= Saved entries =

....................

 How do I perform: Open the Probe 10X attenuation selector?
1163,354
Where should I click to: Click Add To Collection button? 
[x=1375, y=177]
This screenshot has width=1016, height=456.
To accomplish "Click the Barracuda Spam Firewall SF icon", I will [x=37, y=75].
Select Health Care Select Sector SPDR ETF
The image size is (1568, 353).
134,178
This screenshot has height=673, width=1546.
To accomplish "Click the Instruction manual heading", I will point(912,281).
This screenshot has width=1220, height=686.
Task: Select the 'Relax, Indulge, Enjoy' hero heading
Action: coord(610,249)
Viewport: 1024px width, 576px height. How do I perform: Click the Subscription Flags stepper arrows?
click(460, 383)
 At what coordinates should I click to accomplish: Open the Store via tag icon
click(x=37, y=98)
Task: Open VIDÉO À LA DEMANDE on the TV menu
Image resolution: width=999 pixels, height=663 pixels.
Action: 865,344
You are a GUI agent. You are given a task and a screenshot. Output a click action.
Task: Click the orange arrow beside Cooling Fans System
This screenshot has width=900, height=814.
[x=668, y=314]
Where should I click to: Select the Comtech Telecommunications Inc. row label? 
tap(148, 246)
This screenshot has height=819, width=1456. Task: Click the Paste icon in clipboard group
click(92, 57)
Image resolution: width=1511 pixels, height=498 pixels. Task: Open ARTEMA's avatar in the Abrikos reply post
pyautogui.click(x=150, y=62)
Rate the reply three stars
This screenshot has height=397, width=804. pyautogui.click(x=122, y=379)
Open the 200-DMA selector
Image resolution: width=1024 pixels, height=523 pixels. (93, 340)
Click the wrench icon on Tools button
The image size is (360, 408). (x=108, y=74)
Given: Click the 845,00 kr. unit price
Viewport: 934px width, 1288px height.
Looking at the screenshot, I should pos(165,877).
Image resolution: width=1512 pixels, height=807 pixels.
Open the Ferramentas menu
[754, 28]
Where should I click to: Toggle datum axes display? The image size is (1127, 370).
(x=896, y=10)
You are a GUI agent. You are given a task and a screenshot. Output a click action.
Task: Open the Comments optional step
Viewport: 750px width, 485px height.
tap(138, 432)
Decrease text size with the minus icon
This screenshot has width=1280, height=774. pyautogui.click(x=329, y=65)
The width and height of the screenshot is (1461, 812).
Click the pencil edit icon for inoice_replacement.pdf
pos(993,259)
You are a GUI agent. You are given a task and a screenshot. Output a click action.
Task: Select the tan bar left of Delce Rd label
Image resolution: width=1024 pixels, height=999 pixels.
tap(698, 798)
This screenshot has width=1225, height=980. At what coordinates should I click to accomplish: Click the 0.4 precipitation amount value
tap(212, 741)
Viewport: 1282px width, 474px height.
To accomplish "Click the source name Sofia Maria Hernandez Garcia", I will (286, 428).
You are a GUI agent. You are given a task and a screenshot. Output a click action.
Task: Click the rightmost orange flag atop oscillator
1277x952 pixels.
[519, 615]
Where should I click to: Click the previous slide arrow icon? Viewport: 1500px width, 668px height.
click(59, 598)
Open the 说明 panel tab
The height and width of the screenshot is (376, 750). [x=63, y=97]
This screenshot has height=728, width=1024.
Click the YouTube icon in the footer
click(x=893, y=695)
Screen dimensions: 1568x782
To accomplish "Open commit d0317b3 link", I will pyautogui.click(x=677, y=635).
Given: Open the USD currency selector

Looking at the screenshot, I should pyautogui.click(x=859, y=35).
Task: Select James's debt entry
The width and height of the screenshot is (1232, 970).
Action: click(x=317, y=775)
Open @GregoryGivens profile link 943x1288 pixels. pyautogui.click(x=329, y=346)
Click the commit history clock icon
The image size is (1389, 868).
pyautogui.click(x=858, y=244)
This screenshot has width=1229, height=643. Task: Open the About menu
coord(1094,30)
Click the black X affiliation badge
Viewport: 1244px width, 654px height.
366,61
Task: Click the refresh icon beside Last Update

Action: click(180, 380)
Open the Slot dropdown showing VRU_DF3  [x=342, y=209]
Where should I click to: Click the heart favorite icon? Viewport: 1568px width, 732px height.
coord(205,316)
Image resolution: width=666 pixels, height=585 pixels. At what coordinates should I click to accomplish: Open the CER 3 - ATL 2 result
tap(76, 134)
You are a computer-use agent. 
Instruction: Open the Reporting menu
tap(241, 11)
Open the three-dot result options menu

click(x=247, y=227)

....................

= AIM =
Duplicate every line of the saved entries above word for word.

= WRITTEN SOLUTION =
 How do I perform: Open the Probe 10X attenuation selector?
1163,354
Where should I click to: Click Add To Collection button? 
[x=1375, y=177]
This screenshot has width=1016, height=456.
To accomplish "Click the Barracuda Spam Firewall SF icon", I will [x=37, y=75].
Select Health Care Select Sector SPDR ETF
The image size is (1568, 353).
134,178
This screenshot has height=673, width=1546.
To accomplish "Click the Instruction manual heading", I will point(912,281).
This screenshot has width=1220, height=686.
Task: Select the 'Relax, Indulge, Enjoy' hero heading
Action: coord(610,249)
Viewport: 1024px width, 576px height. How do I perform: Click the Subscription Flags stepper arrows?
click(460, 383)
 At what coordinates should I click to accomplish: Open the Store via tag icon
click(x=37, y=98)
Task: Open VIDÉO À LA DEMANDE on the TV menu
Image resolution: width=999 pixels, height=663 pixels.
Action: 865,344
You are a GUI agent. You are given a task and a screenshot. Output a click action.
Task: Click the orange arrow beside Cooling Fans System
This screenshot has width=900, height=814.
[x=668, y=314]
Where should I click to: Select the Comtech Telecommunications Inc. row label? 
tap(148, 246)
This screenshot has height=819, width=1456. Task: Click the Paste icon in clipboard group
click(92, 57)
Image resolution: width=1511 pixels, height=498 pixels. Task: Open ARTEMA's avatar in the Abrikos reply post
pyautogui.click(x=150, y=62)
Rate the reply three stars
This screenshot has height=397, width=804. pyautogui.click(x=122, y=379)
Open the 200-DMA selector
Image resolution: width=1024 pixels, height=523 pixels. (93, 340)
Click the wrench icon on Tools button
The image size is (360, 408). (x=108, y=74)
Given: Click the 845,00 kr. unit price
Viewport: 934px width, 1288px height.
Looking at the screenshot, I should pos(165,877).
Image resolution: width=1512 pixels, height=807 pixels.
Open the Ferramentas menu
[754, 28]
Where should I click to: Toggle datum axes display? The image size is (1127, 370).
(x=896, y=10)
You are a GUI agent. You are given a task and a screenshot. Output a click action.
Task: Open the Comments optional step
Viewport: 750px width, 485px height.
tap(138, 432)
Decrease text size with the minus icon
This screenshot has width=1280, height=774. pyautogui.click(x=329, y=65)
The width and height of the screenshot is (1461, 812).
Click the pencil edit icon for inoice_replacement.pdf
pos(993,259)
You are a GUI agent. You are given a task and a screenshot. Output a click action.
Task: Select the tan bar left of Delce Rd label
Image resolution: width=1024 pixels, height=999 pixels.
tap(698, 798)
This screenshot has width=1225, height=980. At what coordinates should I click to accomplish: Click the 0.4 precipitation amount value
tap(212, 741)
Viewport: 1282px width, 474px height.
To accomplish "Click the source name Sofia Maria Hernandez Garcia", I will (286, 428).
You are a GUI agent. You are given a task and a screenshot. Output a click action.
Task: Click the rightmost orange flag atop oscillator
1277x952 pixels.
[519, 615]
Where should I click to: Click the previous slide arrow icon? Viewport: 1500px width, 668px height.
click(59, 598)
Open the 说明 panel tab
The height and width of the screenshot is (376, 750). [x=63, y=97]
This screenshot has height=728, width=1024.
Click the YouTube icon in the footer
click(x=893, y=695)
Screen dimensions: 1568x782
To accomplish "Open commit d0317b3 link", I will pyautogui.click(x=677, y=635).
Given: Open the USD currency selector

Looking at the screenshot, I should pyautogui.click(x=859, y=35).
Task: Select James's debt entry
The width and height of the screenshot is (1232, 970).
Action: click(x=317, y=775)
Open @GregoryGivens profile link 943x1288 pixels. pyautogui.click(x=329, y=346)
Click the commit history clock icon
The image size is (1389, 868).
pyautogui.click(x=858, y=244)
This screenshot has width=1229, height=643. Task: Open the About menu
coord(1094,30)
Click the black X affiliation badge
Viewport: 1244px width, 654px height.
366,61
Task: Click the refresh icon beside Last Update

Action: click(180, 380)
Open the Slot dropdown showing VRU_DF3  [x=342, y=209]
Where should I click to: Click the heart favorite icon? Viewport: 1568px width, 732px height.
coord(205,316)
Image resolution: width=666 pixels, height=585 pixels. At what coordinates should I click to accomplish: Open the CER 3 - ATL 2 result
tap(76, 134)
You are a computer-use agent. 
Instruction: Open the Reporting menu
tap(241, 11)
Open the three-dot result options menu

click(x=247, y=227)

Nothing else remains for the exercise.